Fri 15 June 2018
Using their wit and genius (no sarcasm we promise!) they join host Shevonne Hunt to tackle the hot topics that had parents and carers fired up all over the country from the last seven days.
The topics for this episode are;
- Toy guns
- Parenting skills of the past
- The Yin and Yang of parenting skills and styles
- Tantrum horror stories
Is it ok for boys to play with toy guns?
If you've been anywhere in the last week you'd have seen the huge furore over little Prince George's choice of toy. The young prince was snapped at his father's polo game on the sidelines playing with a plastic toy gun. People took to social media to express their outrage at what they saw as the Royal Family’s insensitivity. Was it inappropriate for George to play with toy guns? Is it just a bit of fun or are toy guns sending boys a deeper, more disturbing message?
What parenting skills of the past do you use today ?
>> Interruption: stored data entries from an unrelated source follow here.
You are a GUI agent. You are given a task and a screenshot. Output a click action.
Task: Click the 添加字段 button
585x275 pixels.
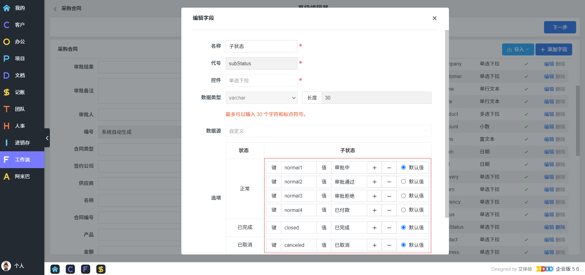pos(554,50)
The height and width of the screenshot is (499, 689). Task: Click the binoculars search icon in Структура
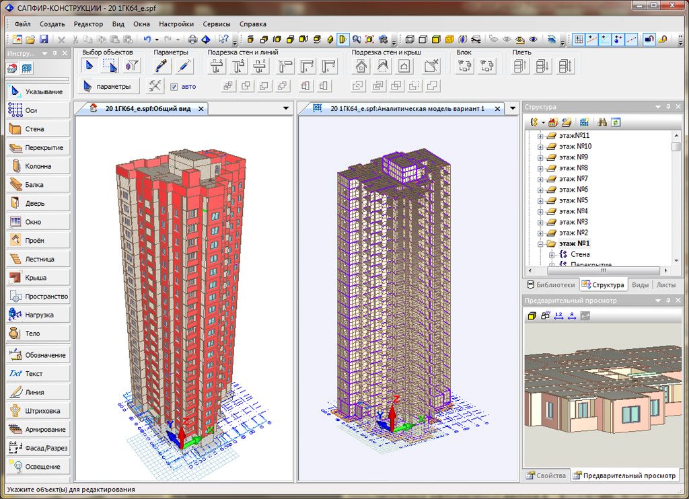tap(602, 122)
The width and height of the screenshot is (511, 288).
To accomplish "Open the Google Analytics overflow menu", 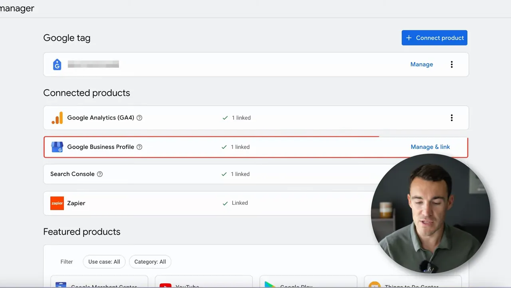I will (x=452, y=118).
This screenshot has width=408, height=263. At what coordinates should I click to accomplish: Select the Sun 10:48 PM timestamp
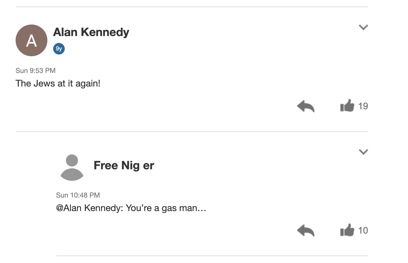pyautogui.click(x=78, y=195)
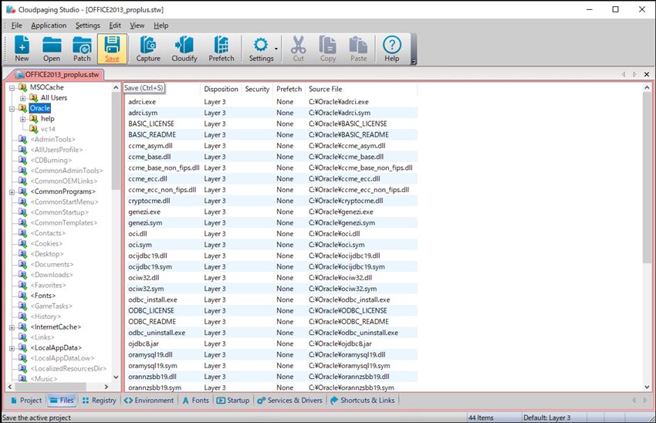Collapse the Oracle folder node
Viewport: 656px width, 423px height.
pyautogui.click(x=12, y=109)
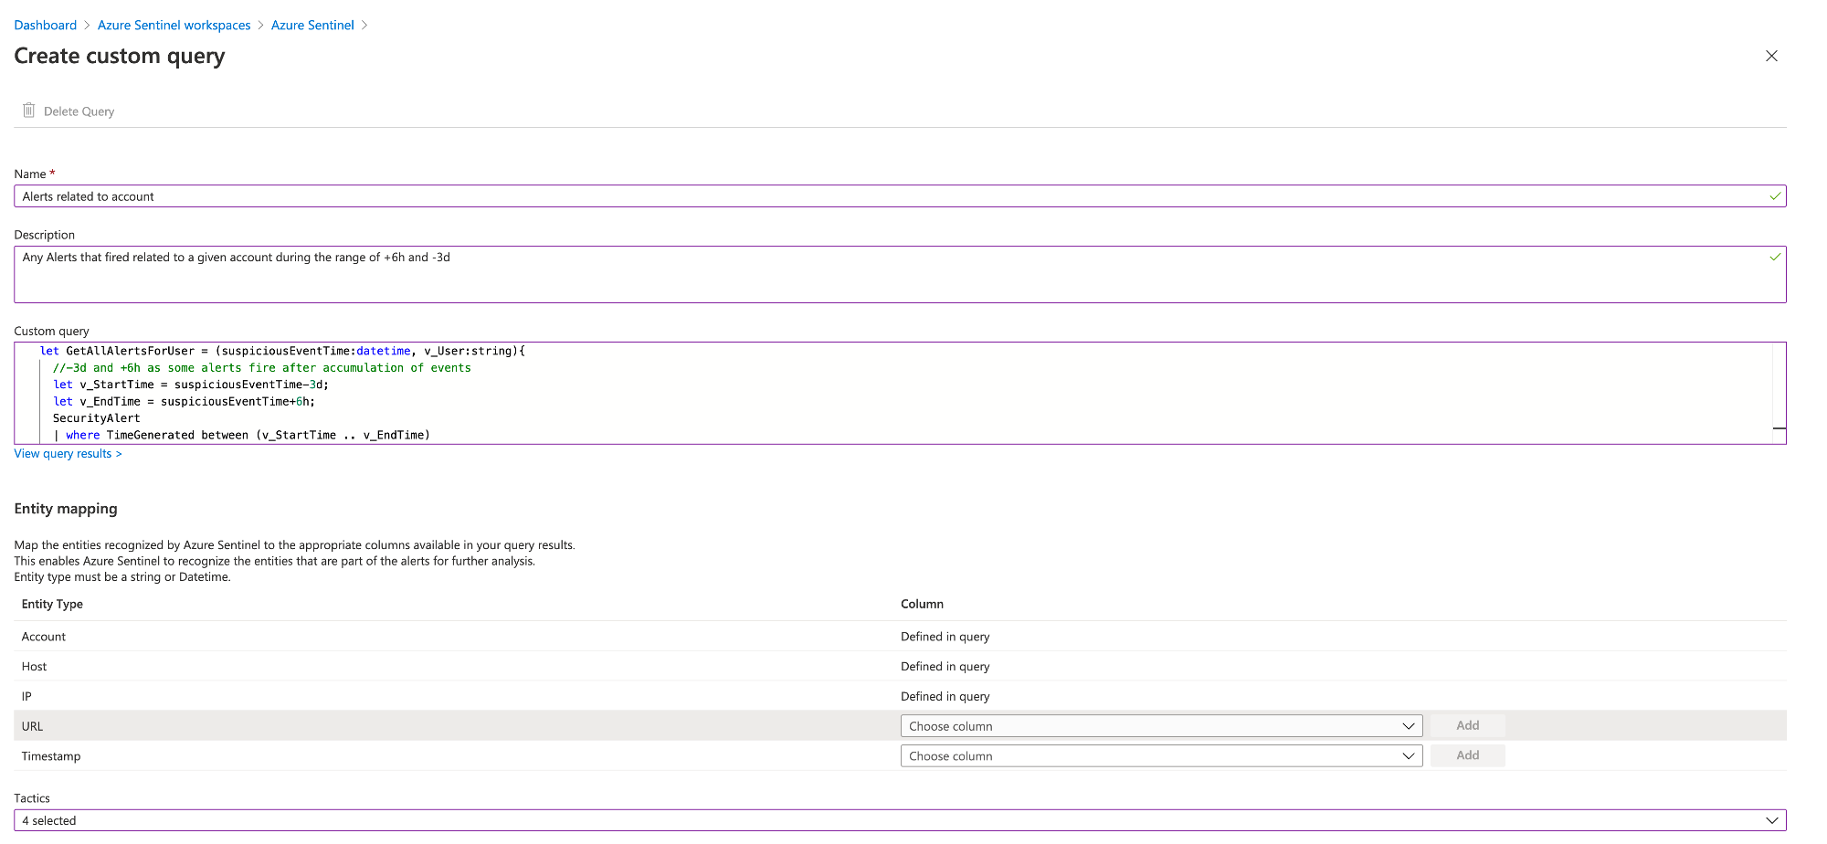Open the Tactics dropdown showing 4 selected
Viewport: 1827px width, 844px height.
[x=899, y=820]
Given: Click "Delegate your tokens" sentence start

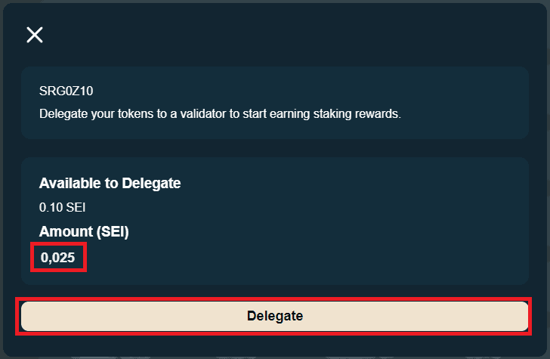Looking at the screenshot, I should click(x=83, y=114).
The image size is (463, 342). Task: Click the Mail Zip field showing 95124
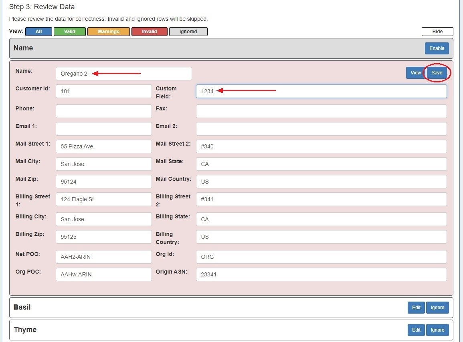pyautogui.click(x=103, y=182)
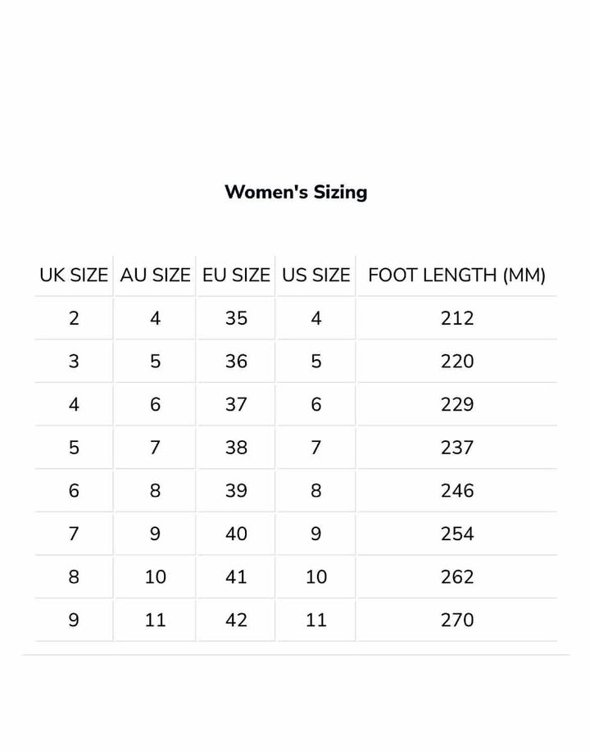Select EU size 41 cell

(236, 577)
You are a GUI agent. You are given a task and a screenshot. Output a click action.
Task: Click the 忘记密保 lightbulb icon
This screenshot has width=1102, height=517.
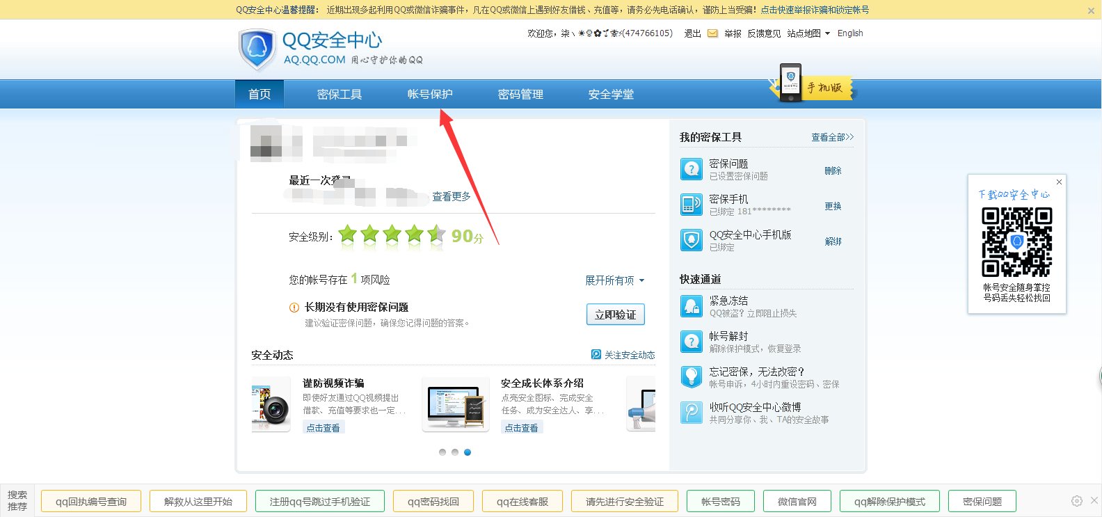691,377
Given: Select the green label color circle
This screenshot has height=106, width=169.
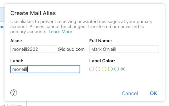Looking at the screenshot, I should (110, 69).

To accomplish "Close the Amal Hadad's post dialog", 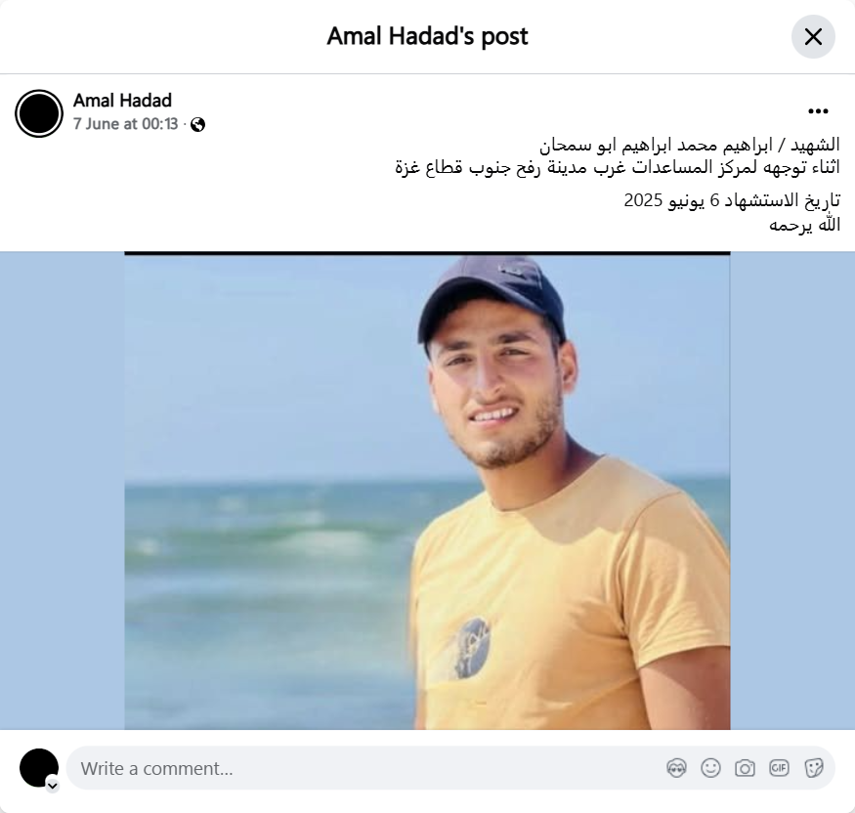I will coord(813,36).
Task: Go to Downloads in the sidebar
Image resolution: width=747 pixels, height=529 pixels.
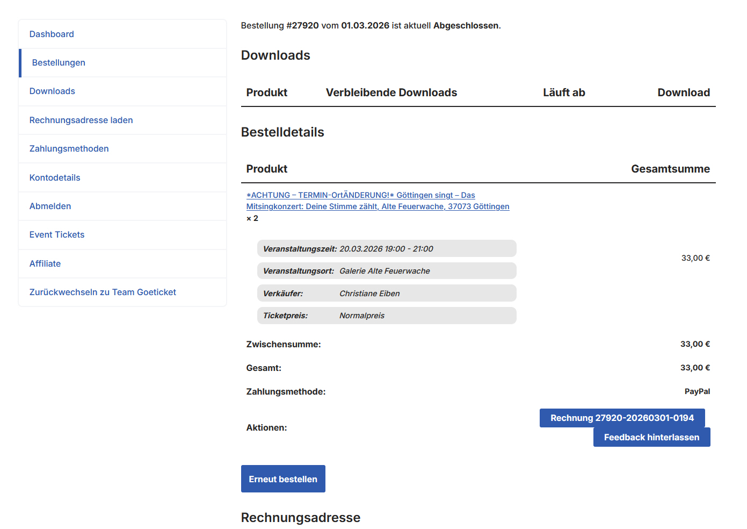Action: click(52, 91)
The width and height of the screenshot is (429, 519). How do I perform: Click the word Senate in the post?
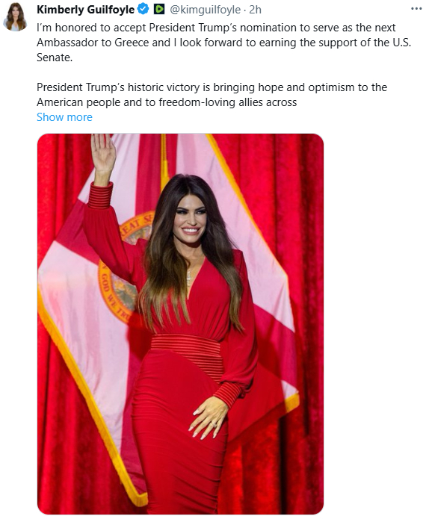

Our parents play the most important role in our development. Parenting styles are constantly evolving, and so too are the skills we use as parents. These days things like knitting and woodwork are skills from our parents generation that are slowly disappearing. What is something your parents did for you in your childhood, that you try to do for your kids today? Or is there a skill your parents had that you just can’t master?
What do you and your partner have together that make you work as a couple?
After kids relationships change, and it can be a lot harder. Author Kerri Sackville wrote about the "universal truths" about what make a couple work; be it compleneting weaknesses and strengths, generosity, communication. What is it that keeps you working together – especially when times are tough?
When has your child “acted out” in a formal situation?
This week Princess Lenore of Sweden demonstrated just how boring Christenings can be by rolling all over the ground during her younger sister’s baptism.
She was also showing that kids will be kids no matter how formal the situation or how many people are watching. When has your child behaved this way? Were you mortified, or was it easy to just say "kids will be kids"...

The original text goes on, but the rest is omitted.